Le parole di Donald Trump, pronunciate durante un volo verso l’Europa a bordo dell’Air Force One, hanno acceso un dibattito acceso sulla stabilità dell’Alleanza Atlantica. Il presidente americano ha sollevato dubbi sull’applicazione automatica dell’articolo 5 del Trattato della Nato, che regola la difesa collettiva tra i paesi membri. Questo intervento arriva in un momento delicato per la sicurezza europea, con conflitti aperti e crescenti tensioni con la Russia.

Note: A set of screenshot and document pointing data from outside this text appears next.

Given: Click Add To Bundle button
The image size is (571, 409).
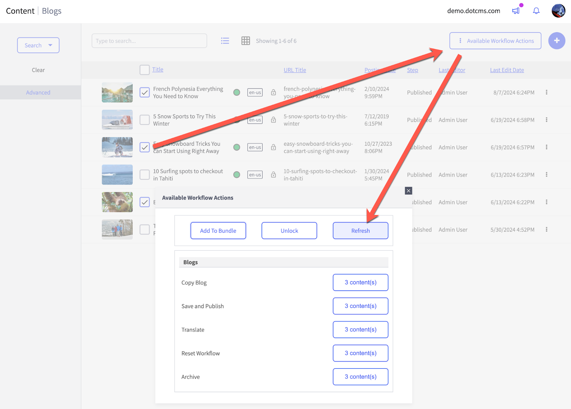Looking at the screenshot, I should coord(218,231).
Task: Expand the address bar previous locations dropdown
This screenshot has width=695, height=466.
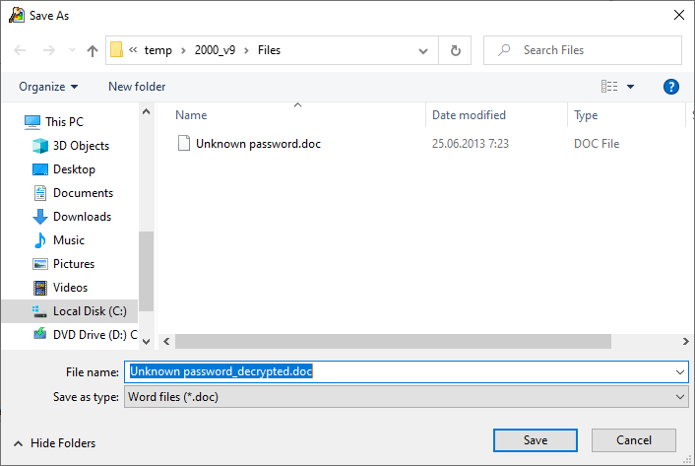Action: [x=422, y=50]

Il significato e le implicazioni delle parole di trump sull’articolo 5
Durante una risposta a una domanda sul rischio di crisi nella Nato, Trump ha usato toni ambigui parlando dei diversi modi di interpretare l’articolo 5. Questo articolo sancisce che un attacco contro uno Stato membro è considerato attacco contro tutti gli alleati. Tuttavia prevede anche che ogni paese possa decidere quali azioni intraprendere concretamente.
Le affermazioni del presidente americano lasciano intendere che gli Stati Uniti potrebbero non intervenire automaticamente per difendere un alleato sotto attacco.
Questa posizione mina uno dei cardini storici della Nato e genera preoccupazioni sul futuro della cooperazione militare tra i paesi membri. In effetti nel contesto degli scontri in Ucraina e delle relazioni tese con Mosca, mettere in discussione questo meccanismo può indebolire la fiducia reciproca tra alleati. L’incertezza si sposta così dal testo formale del trattato alla sua applicazione pratica nei momenti critici.
Il ruolo storico dell’articolo 5 nel mantenimento della sicurezza atlantica
L’articolo 5 è stato inserito nel Trattato firmato nel 1949 come fondamento per assicurare una difesa comune ai membri dell’Alleanza Atlantica contro eventuali aggressioni esterne. Ha rappresentato fino ad oggi uno strumento politico e giuridico capace di garantire coesione fra stati spesso molto diversi tra loro.
Il principio fondamentale è semplice: se uno degli Stati viene aggredito militarmente, gli altri sono tenuti a rispondere come se fossero anch’essi direttamente coinvolti nell’attacco. Ma resta aperta la libertà d’azione su come esercitare questa risposta militare o politica: non esiste obbligo automatico d’intervento armato immediato da parte degli altri paesi.
Questa caratteristica conferisce flessibilità al trattato ma lascia margine anche a interpretazioni diverse sulle condizioni reali d’impegno nella difesa comune quando scoppiano crisi internazionali importanti.
Le posizioni precedenti di trump sulla nato e il concetto “pay to play”
Le ultime dichiarazioni seguono una linea già tracciata da Trump durante il suo primo mandato presidenziale negli Stati Uniti: aveva più volte criticato alcuni partner europei accusandoli di non investire sufficientemente nelle spese militari richieste dalla Nato .
Secondo lui chi non contribuisce adeguatamente finanziariamente dovrebbe ricevere meno protezione americana o addirittura essere escluso da interventi automatici.
Questo approccio definito “pay to play” rischia però di dividere l’Alleanza creando differenze nette fra alleati considerati “di serie A” – quelli più generosi nelle spese – ed altri invece penalizzati per contributo inferiore rispetto agli standard richiesti dalla Nato stessa.
Paesi importanti come Germania, Spagna o Italia sono infatti sotto questa soglia minima indicata dall’organizzazione internazionale; ciò li espone oggi a possibili ripercussioni politiche oltre che strategiche derivanti dalle recentissime affermazioni americane sul sostegno militare condizionato al versamento economico effettivo.